Extracted data
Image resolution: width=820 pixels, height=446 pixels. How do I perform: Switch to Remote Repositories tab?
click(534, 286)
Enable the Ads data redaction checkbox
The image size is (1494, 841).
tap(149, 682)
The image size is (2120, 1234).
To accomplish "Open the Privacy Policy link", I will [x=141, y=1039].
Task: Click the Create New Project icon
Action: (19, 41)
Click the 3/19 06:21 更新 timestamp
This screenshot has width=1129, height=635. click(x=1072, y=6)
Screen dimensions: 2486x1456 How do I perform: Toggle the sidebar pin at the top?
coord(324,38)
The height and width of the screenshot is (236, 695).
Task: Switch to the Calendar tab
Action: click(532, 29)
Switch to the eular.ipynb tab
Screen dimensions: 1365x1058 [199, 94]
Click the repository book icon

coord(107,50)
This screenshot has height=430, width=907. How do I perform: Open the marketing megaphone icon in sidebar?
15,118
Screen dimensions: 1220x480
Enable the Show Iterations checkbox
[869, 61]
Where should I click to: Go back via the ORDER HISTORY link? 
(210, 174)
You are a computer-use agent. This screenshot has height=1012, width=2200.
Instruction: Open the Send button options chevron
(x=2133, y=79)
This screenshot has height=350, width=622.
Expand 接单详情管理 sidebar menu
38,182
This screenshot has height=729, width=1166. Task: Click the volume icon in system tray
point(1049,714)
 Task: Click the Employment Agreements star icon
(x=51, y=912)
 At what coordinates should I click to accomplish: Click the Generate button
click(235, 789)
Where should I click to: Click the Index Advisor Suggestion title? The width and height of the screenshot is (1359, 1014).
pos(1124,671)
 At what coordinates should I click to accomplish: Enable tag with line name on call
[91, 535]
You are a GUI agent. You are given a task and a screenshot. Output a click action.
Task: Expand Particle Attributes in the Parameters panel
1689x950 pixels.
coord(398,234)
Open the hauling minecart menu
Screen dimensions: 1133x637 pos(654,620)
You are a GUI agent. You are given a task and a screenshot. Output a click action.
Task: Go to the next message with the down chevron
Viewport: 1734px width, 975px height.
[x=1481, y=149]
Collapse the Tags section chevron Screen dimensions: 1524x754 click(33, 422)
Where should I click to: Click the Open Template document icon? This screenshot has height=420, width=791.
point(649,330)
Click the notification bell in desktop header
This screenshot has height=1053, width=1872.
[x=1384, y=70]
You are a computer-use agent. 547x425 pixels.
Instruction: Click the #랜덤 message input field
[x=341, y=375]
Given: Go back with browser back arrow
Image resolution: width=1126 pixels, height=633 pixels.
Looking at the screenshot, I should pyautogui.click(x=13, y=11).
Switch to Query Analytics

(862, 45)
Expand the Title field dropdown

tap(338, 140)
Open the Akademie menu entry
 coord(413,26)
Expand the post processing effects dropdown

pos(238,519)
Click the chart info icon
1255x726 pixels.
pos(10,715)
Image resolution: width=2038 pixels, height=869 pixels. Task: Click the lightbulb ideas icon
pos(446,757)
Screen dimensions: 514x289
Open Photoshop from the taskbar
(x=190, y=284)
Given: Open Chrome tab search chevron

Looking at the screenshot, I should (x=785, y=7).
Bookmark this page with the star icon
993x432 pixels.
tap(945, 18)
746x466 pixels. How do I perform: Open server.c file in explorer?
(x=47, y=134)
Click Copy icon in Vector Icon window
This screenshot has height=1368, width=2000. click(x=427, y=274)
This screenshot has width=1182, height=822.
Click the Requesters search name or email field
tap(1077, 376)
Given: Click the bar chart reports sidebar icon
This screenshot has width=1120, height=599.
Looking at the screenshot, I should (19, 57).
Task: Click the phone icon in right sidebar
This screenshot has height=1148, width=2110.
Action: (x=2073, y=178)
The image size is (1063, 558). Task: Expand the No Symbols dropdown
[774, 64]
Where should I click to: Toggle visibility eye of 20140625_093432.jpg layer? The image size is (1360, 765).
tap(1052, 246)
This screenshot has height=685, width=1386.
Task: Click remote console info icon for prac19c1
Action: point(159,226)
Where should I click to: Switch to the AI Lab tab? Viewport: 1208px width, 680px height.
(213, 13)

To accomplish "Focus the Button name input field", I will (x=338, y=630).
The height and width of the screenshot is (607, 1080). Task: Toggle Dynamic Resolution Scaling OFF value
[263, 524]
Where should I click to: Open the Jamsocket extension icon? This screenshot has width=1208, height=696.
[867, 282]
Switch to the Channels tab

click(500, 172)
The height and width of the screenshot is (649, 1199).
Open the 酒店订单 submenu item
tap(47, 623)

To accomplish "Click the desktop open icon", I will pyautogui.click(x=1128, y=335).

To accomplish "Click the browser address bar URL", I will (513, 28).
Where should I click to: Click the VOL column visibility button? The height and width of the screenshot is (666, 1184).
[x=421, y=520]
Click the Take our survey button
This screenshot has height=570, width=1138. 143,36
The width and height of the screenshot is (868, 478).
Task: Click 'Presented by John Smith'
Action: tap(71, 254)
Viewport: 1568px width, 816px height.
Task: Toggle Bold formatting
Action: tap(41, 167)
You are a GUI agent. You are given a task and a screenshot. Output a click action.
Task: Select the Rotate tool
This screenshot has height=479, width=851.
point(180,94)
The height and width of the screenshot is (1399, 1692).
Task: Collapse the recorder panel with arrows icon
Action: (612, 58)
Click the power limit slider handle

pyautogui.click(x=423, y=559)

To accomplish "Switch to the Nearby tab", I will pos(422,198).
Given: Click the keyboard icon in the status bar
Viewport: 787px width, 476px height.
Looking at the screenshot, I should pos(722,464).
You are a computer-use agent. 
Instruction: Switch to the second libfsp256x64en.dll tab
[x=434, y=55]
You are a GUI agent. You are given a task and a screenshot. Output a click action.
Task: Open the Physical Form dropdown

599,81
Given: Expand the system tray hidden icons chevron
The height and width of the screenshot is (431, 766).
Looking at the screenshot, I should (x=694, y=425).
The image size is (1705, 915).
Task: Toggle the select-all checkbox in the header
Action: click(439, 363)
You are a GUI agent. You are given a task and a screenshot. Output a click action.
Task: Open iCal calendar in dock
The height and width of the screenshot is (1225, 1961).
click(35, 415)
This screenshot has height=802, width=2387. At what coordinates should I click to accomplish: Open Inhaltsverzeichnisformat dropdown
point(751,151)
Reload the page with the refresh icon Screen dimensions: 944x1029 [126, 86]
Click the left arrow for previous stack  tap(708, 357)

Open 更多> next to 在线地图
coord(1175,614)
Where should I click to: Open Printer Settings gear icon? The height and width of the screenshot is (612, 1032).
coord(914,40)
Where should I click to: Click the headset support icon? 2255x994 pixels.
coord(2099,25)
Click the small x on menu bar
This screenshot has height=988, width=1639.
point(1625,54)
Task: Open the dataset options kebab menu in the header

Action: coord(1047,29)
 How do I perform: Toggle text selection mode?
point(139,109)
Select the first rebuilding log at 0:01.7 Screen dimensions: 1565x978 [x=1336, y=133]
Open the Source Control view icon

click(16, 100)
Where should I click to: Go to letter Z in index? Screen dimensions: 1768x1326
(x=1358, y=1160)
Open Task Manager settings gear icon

Exercise instructions
All lines of the records above with the word "computer" in them are to be copied.

Response to the exercise
You are a computer-use agent. This screenshot has height=1012, width=2200.
You are a computer-use agent. 547x425 pixels.
You are a computer-use agent. 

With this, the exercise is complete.